The objective of this investigation was to compare the efficiency of conversion to the active metabolite (AM) from clopidogrel and vicagrel, a novel antiplatelet agent, and support the drug design rationale in the view of the pharmacokinetics. Following intravenous administration to rats, vicagrel was rapidly converted to its thiolactone intermediate (2-oxo-clopidogrel), then to the AM. The transformation efficiency of vicagrel to 2-oxo-clopidogrel was 94%, but only 13% of clopidogrel was converted to 2-oxo-clopidogrel. Compared with the clopidogrel following oral administration to rats and beagle dogs at equal molar doses, vicagrel increased the exposure to 2-oxo-clopidogrel approximately sixfold (58.6 ± 10.2 vs. 10.2 ± 6.6 µg h/L in rats, 97.1 ± 51.9 vs. 16.1 ± 3.3 µg h/L in dogs) and the exposure to the AM approximately fourfold to sixfold (59.0 ± 18.8 vs. 14.4 ± 9.6 µg h/L in rats, 635.1 ± 114.5 vs. 99.0 ± 10.3 µg h/L in dogs).
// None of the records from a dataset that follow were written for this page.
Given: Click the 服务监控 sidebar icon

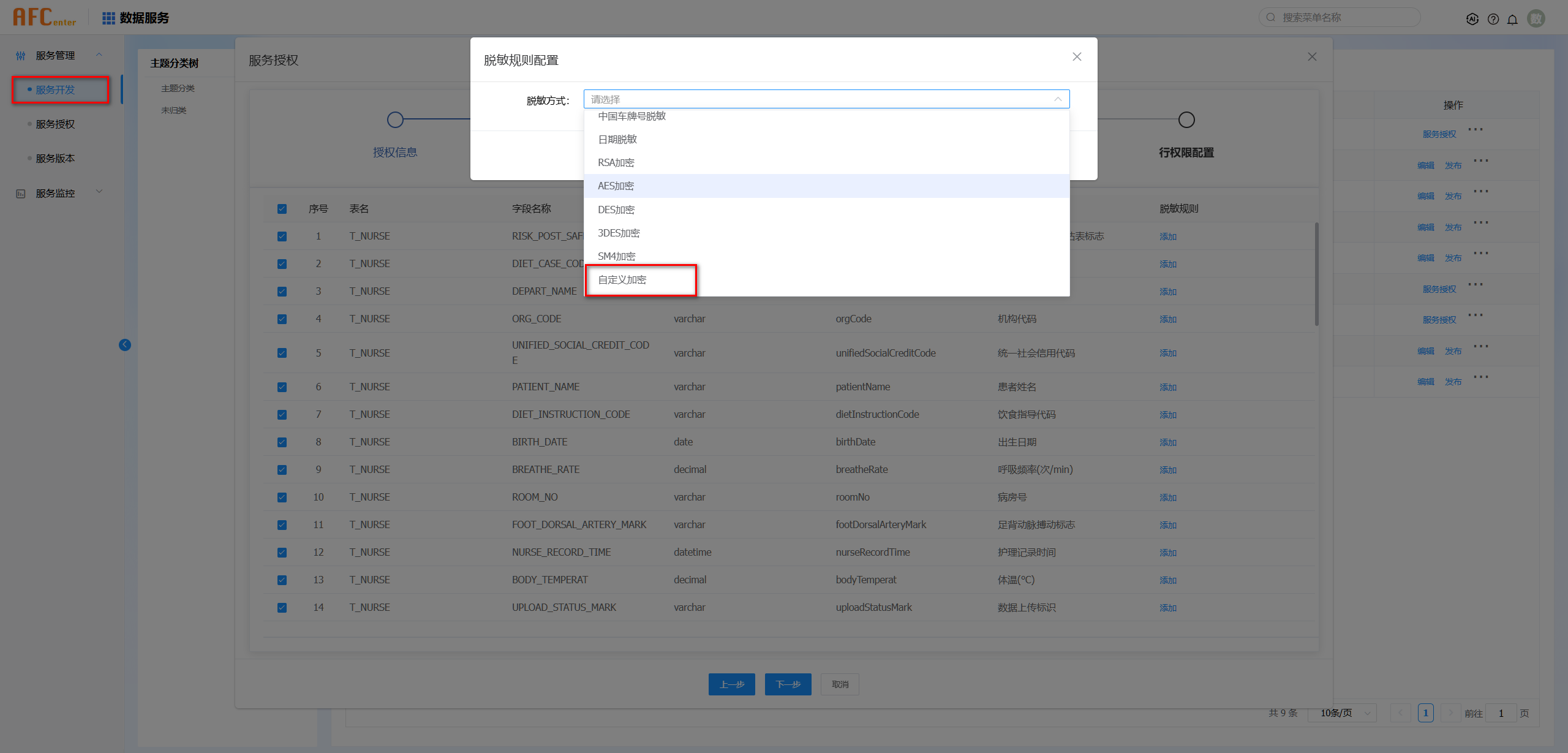Looking at the screenshot, I should click(21, 194).
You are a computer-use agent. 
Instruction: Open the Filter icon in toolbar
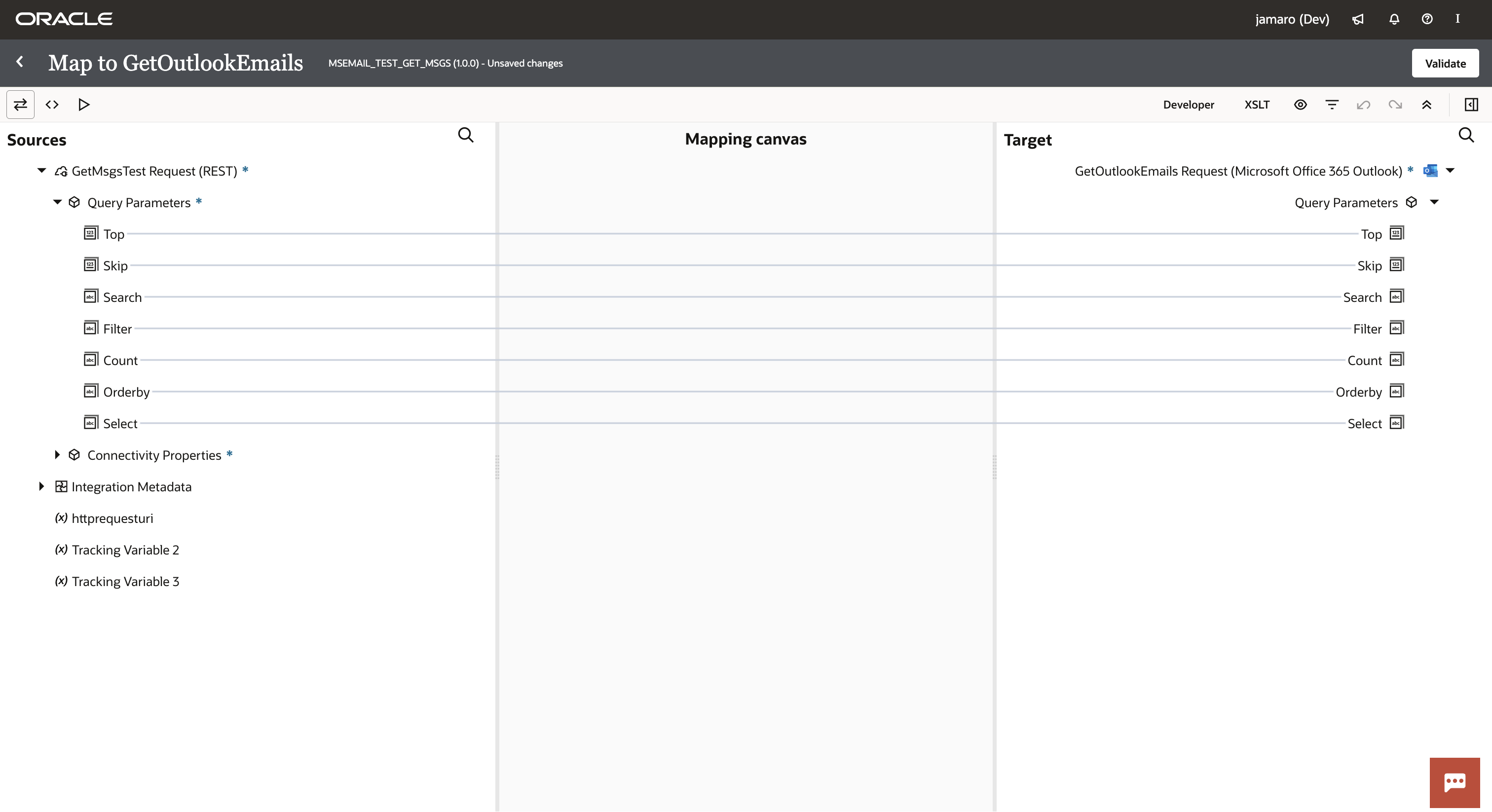[1332, 104]
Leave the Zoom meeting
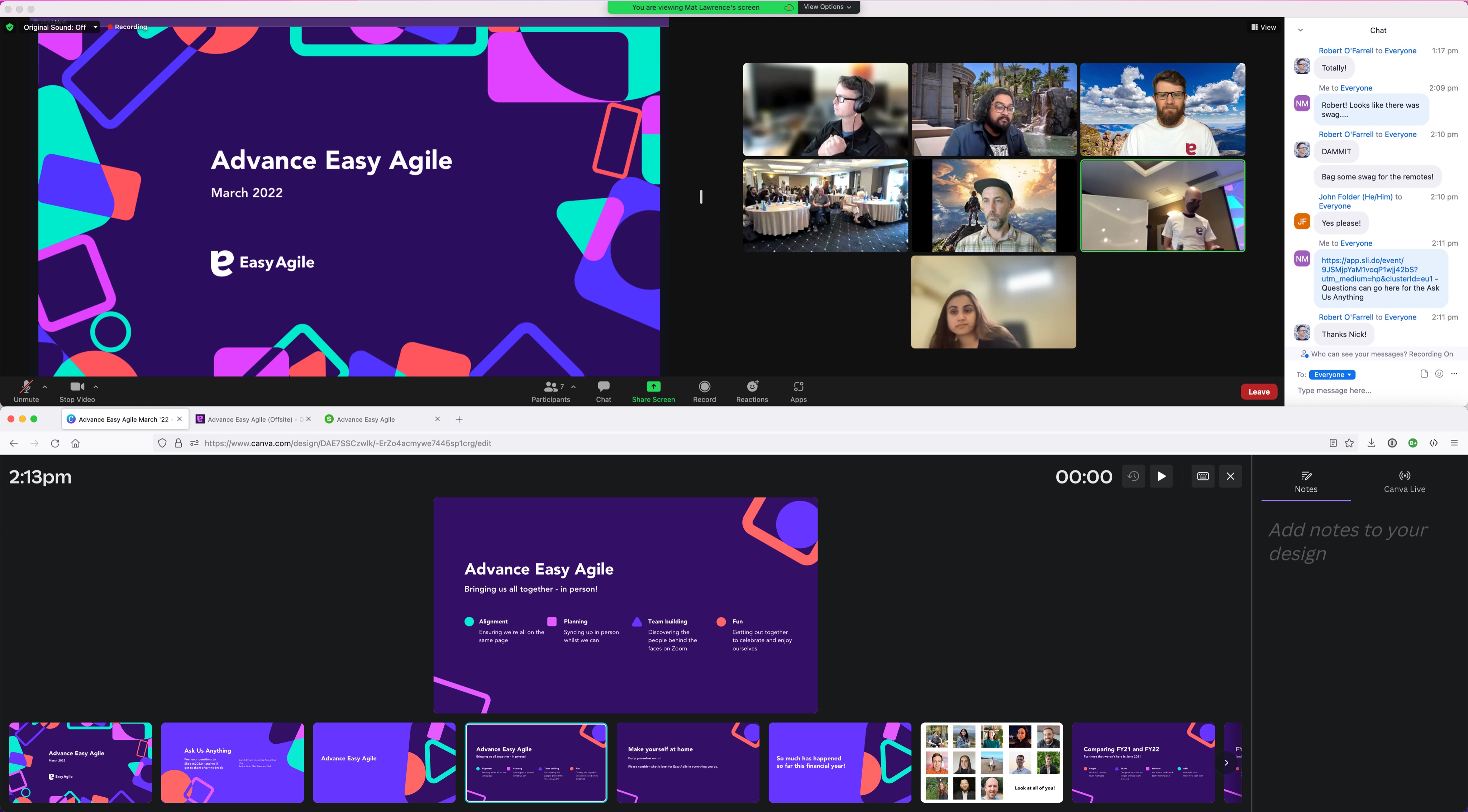Viewport: 1468px width, 812px height. 1259,392
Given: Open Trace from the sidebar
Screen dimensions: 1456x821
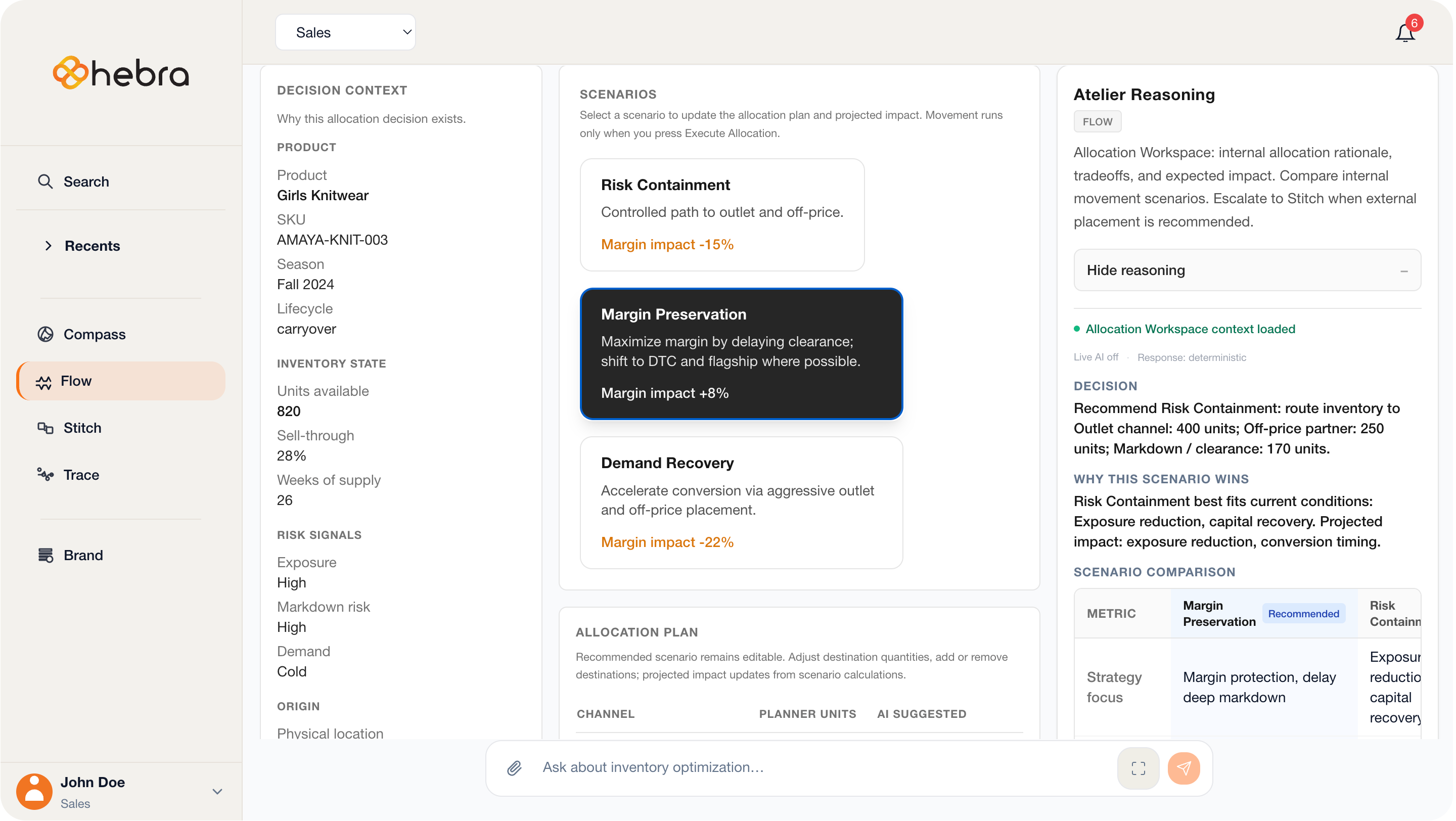Looking at the screenshot, I should tap(81, 475).
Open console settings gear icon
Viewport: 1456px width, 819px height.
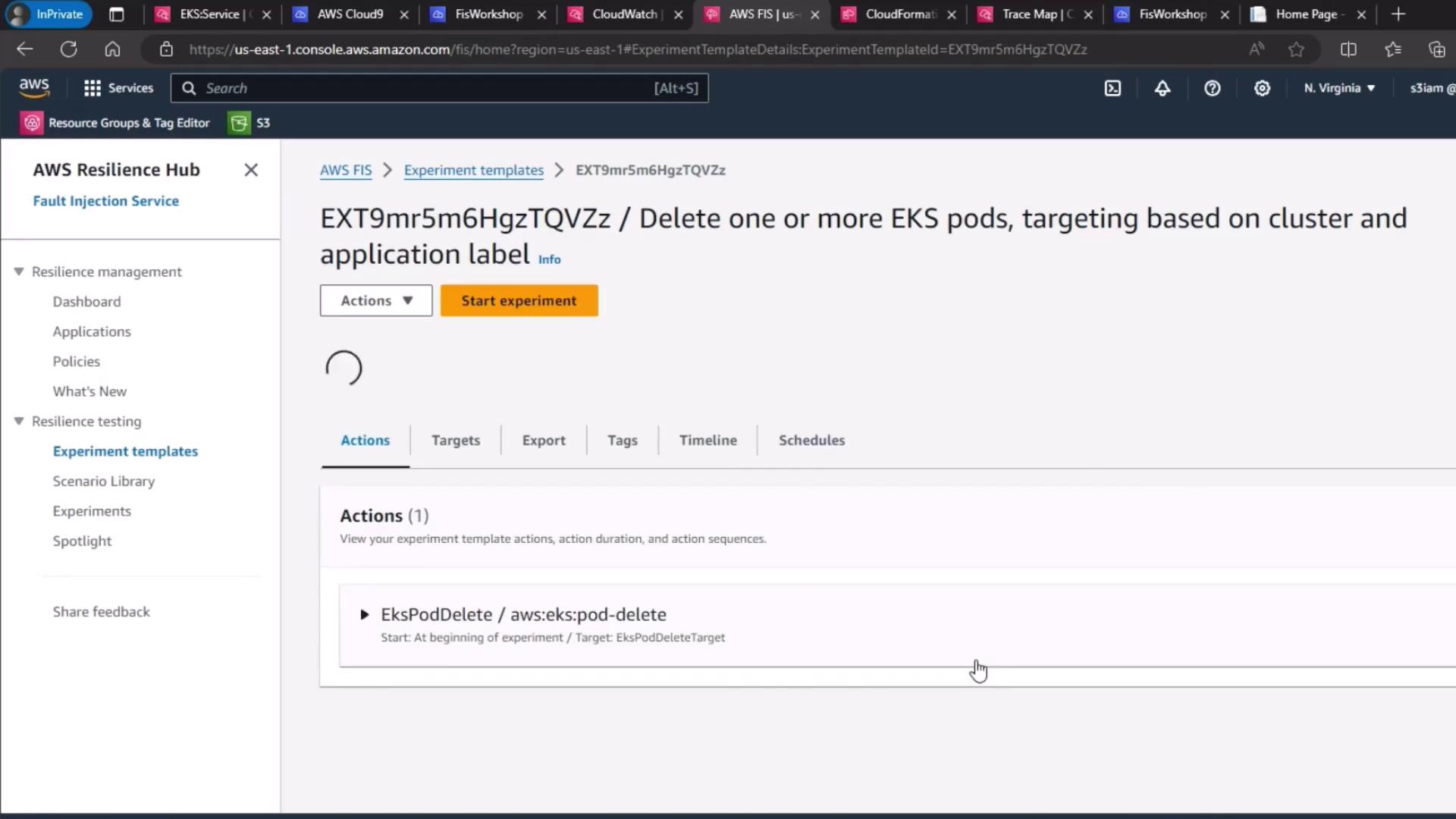1262,88
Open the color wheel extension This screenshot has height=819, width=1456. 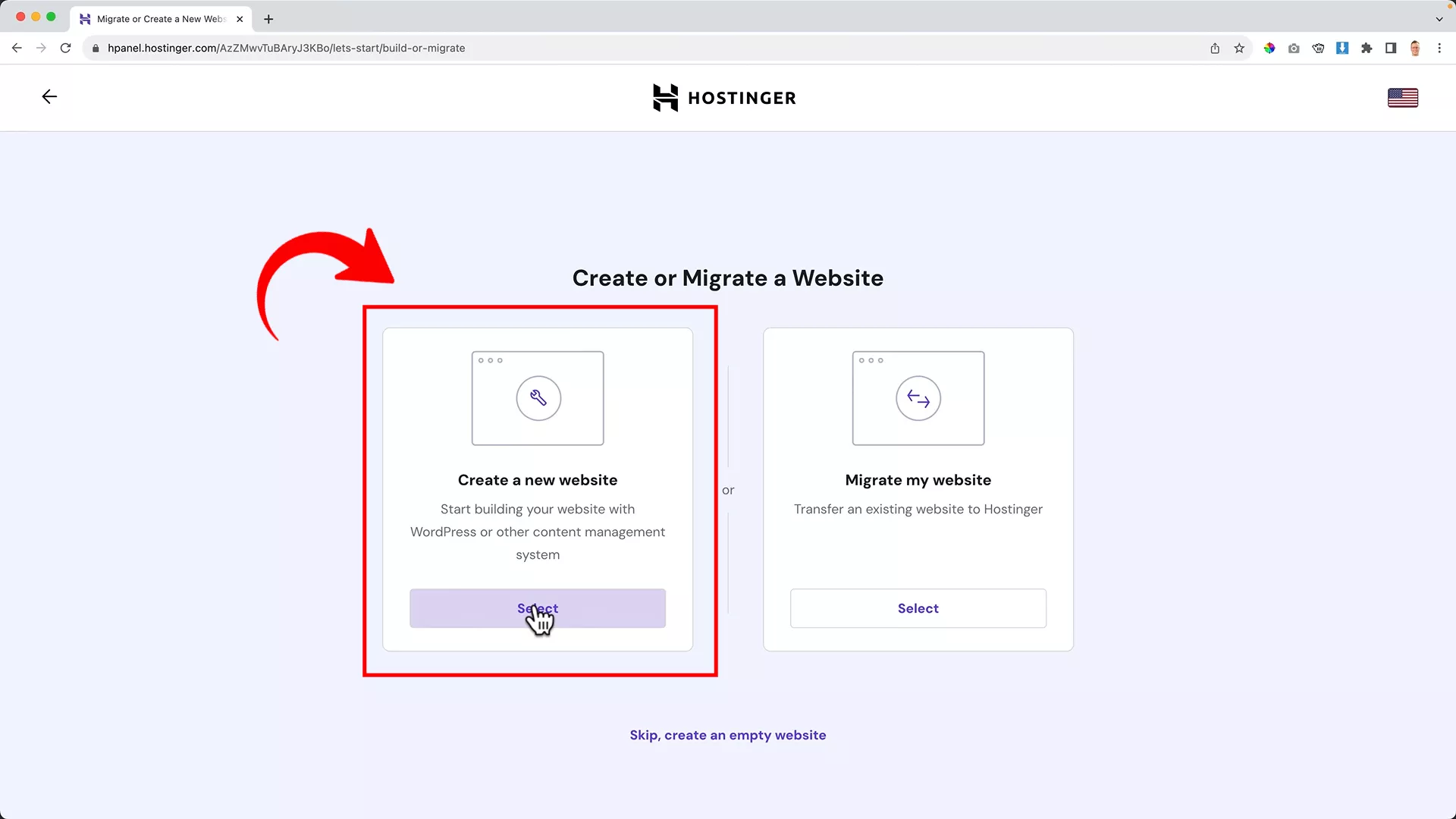1269,48
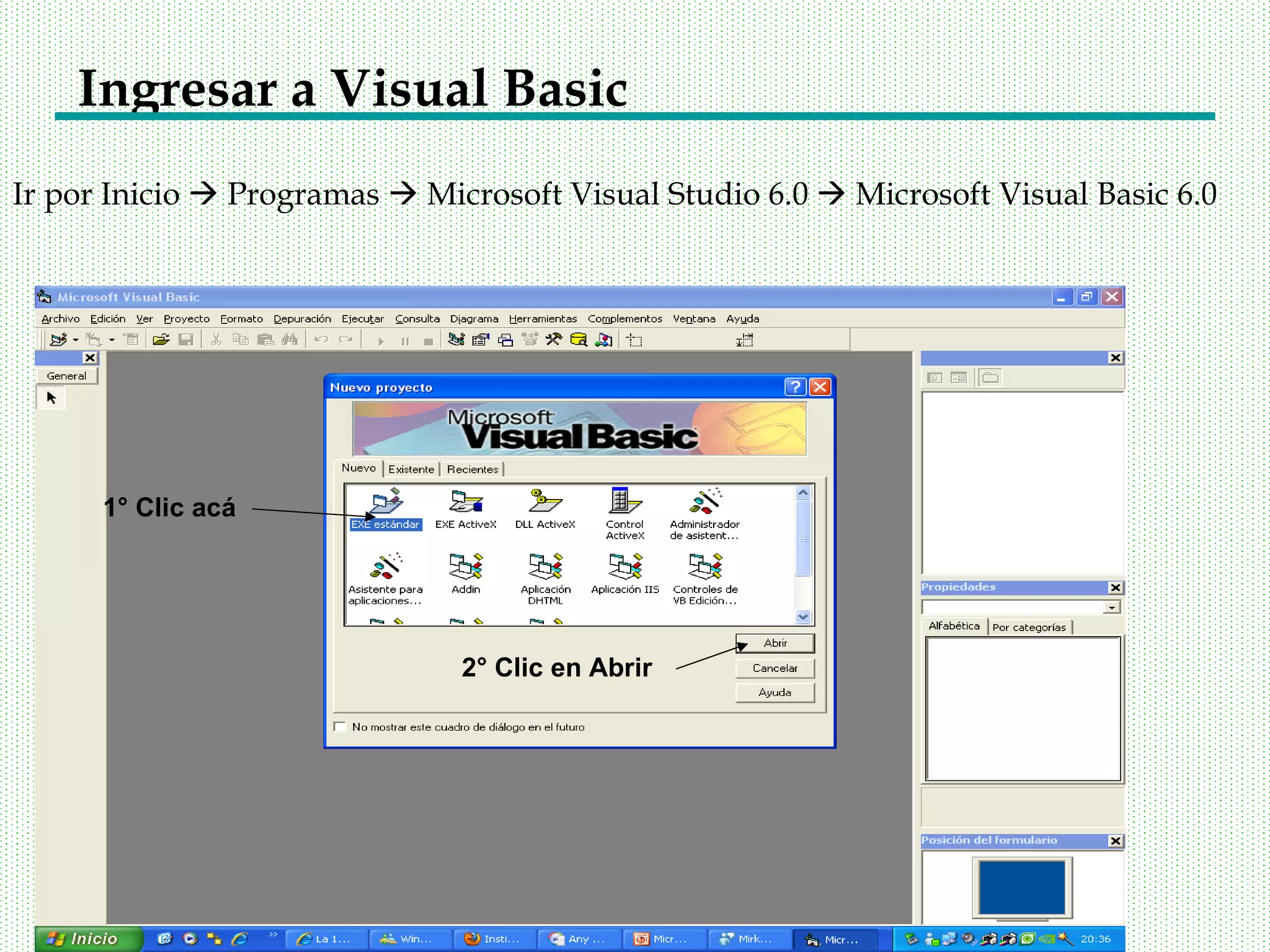The image size is (1270, 952).
Task: Click the Open Project folder toolbar icon
Action: (x=161, y=340)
The rapid and extensive conversion of vicagrel to the intermediate 2-oxo-clopidogrel by esterase instead of cytochrome P450s (CYPs) makes the novel prodrug vicagrel a promising agent to prevent platelet aggregation and overcome clopidogrel resistance and high interindividual variability due to CYP2C19 polymorphism.